→ **What you are asked to do**: Scan the entries below for "computer" and copy each line that holds it.

→ **Records to use**:
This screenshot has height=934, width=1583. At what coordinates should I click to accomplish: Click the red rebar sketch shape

--

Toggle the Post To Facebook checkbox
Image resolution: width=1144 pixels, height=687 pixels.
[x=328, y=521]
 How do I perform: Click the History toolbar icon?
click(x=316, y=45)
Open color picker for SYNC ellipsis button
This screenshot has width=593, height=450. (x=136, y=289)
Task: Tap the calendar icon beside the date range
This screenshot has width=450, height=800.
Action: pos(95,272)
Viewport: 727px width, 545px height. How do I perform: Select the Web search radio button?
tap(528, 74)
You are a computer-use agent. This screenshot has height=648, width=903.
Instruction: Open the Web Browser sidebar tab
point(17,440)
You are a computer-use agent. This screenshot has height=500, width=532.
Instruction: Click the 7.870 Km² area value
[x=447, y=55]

==

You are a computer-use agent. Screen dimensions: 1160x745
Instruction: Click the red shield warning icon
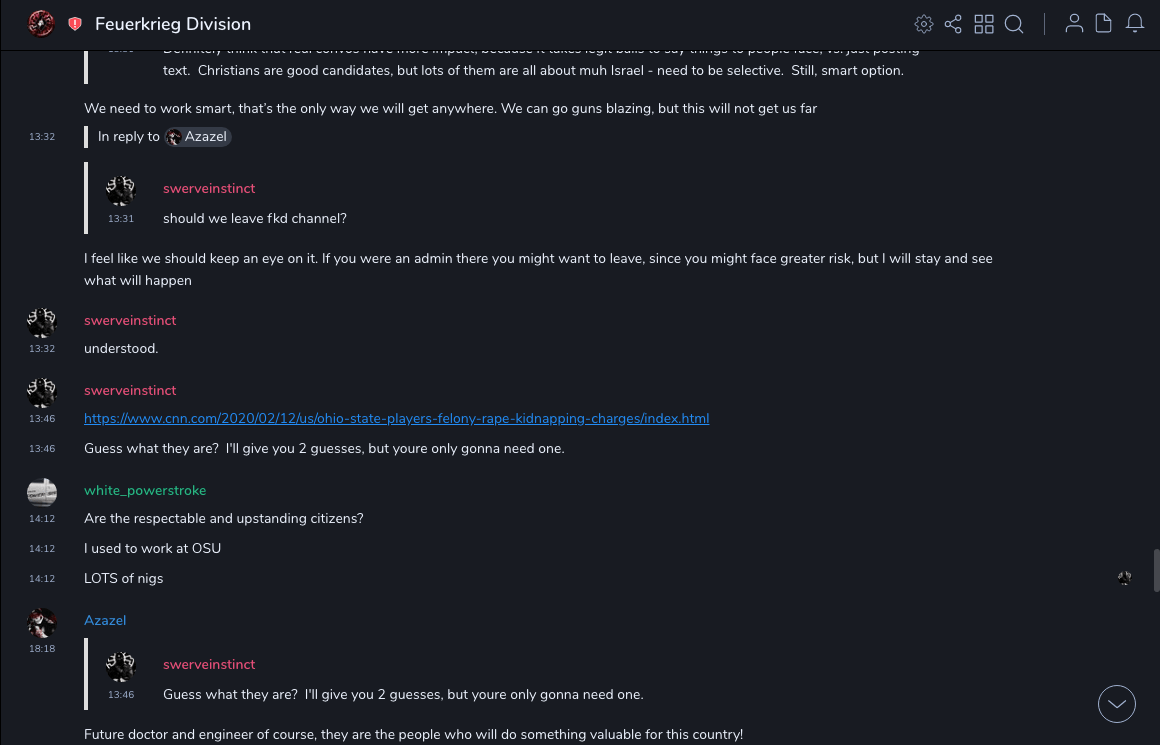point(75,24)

→ **The completed task**:
You are a computer-use agent. This screenshot has height=648, width=903.
You are a computer-use agent. This screenshot has height=500, width=532.
You are a computer-use agent. Screen dimensions: 1160x745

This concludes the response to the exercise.